Honble VYAS, J.–By way of filing the present petition under Section 482, Cr.P.C. the petitioner agitates validity of the order dated 29.7.2002 passed by the Chief Judl. Magistrate, Pali taking cognizance of offence under Section 138, Negotiable Instruments Act, 1881 (in short, `the Act, hereinafter) against him as well as order dated 11.1.2005 passed by the Sessions Judge, Pali dismissing the revision petition filed by petitioner against order dated 29.7.2002. (2). The case set out by the petitioner is that as per complaint, disputed cheques which were dishonoured were signed by non- petitioner No. 3 on behalf of company (non-petitioner No. 2). It is submitted that perusal of the complaint filed by non- petitioner No. 1 and statement of the complainant recorded under Section 200, Cr.P.C. makes it clear that there is no allegation against the petitioner either that he has direct control over the management of the company or that he is working as incharge of the company. The petitioner is nominated to look after the interest of the loaner. It is submitted that neither the work order was given by the petitioner nor material was received by him and thus he has no liability for making the payments and as such cheques were not issued by him. In such circumstances, according to the petitioner, no action could be taken against him under Section 138 of the Act. (3). It is contended by learned counsel for the petitioner that the trial Court without considering the vital ingredients for making out case under Section 138 against the petitioner has committed grave error in taking cognizance of offence against the petitioner. Learned counsel for the petitioner invited attention of the Court towards Section 141 of the Act and judgment rendered by the Supreme Court in the case of Monaben Ketanbhai Shah & Another vs. State of Gujarat & Others, reported in (2004) 7 SCC 15 = RLW 2004 (4) SC 499. Learned counsel for the petitioner has also invited attention of the Court towards judgment of the Supreme Court in the case of S., M.S. Pharmaceuticals Ltd. vs. Neeta Bhalla & Another, 2005(2) WLC (SC) Criminal 490 = 2005(4) RLW 2386 (SC) in which, it is categorically held that where the allegations in complaint or charge-sheet do not constitute an offence the complaint is required to be dismissed.

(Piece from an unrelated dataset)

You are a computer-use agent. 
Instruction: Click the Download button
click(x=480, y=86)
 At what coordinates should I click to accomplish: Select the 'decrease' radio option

It is also held that in complaint there must be averments that at the time of the offence alleged the accused was in charge and responsible for the conduct of the business of the company and being Director of the company alone is not sufficient. (4). I have perused the orders under challenge. It is obvious from the order passed by the trial Court that there is only allegation that the petitioner is Director of the company. There is no specific allegation that he was in charge of the business of the company. (5). Learned counsel for the complainant non-petitioner, Mr. K.K. Shah submits that there is no dispute with regard to the position of law set down in the judgments of the Supreme Court; but, here in the instant case, both the Courts below have concurrently found facts against the petitioner and, therefore, no interference in the matter is called for. (6). Answering the reference in the case of S.M.S. Pharmaceuticals Ltd. vs. Neeta Bhalla & Another (supra), their Lordships of the Supreme Court summed up the position as under: ``..., there is almost unanimous judicial opinion that necessary averments ought to be contained in a complaint before a person can be subjected to criminal process. A liability under Section 141 is sought to be fastened victoriously on a person connected with a company, the principal accused being the company itself. It is a departure from the rule in criminal law against vicarious liability. A clear case should be spelled out in the complaint against the person sought to be made liable. Section 141 of the Act contains the requirements for making a person liable under the said provision ... A complaint has to be examined by the Magistrate in the first instance on the basis of averments contained therein. If the Magistrate is satisfied that there are averments which bring the case within section 141 he would issue the process.... merely being described as a director in a company is not sufficient to satisfy the requirement of Section 141. (7). Proceeding on the discussion of the matter on its vital aspects, their Lordships observed that the conclusion is inevitable that the liability arises on account of conduct, act or omission on the part of a person and not merely on account of holding an office or a position in a company.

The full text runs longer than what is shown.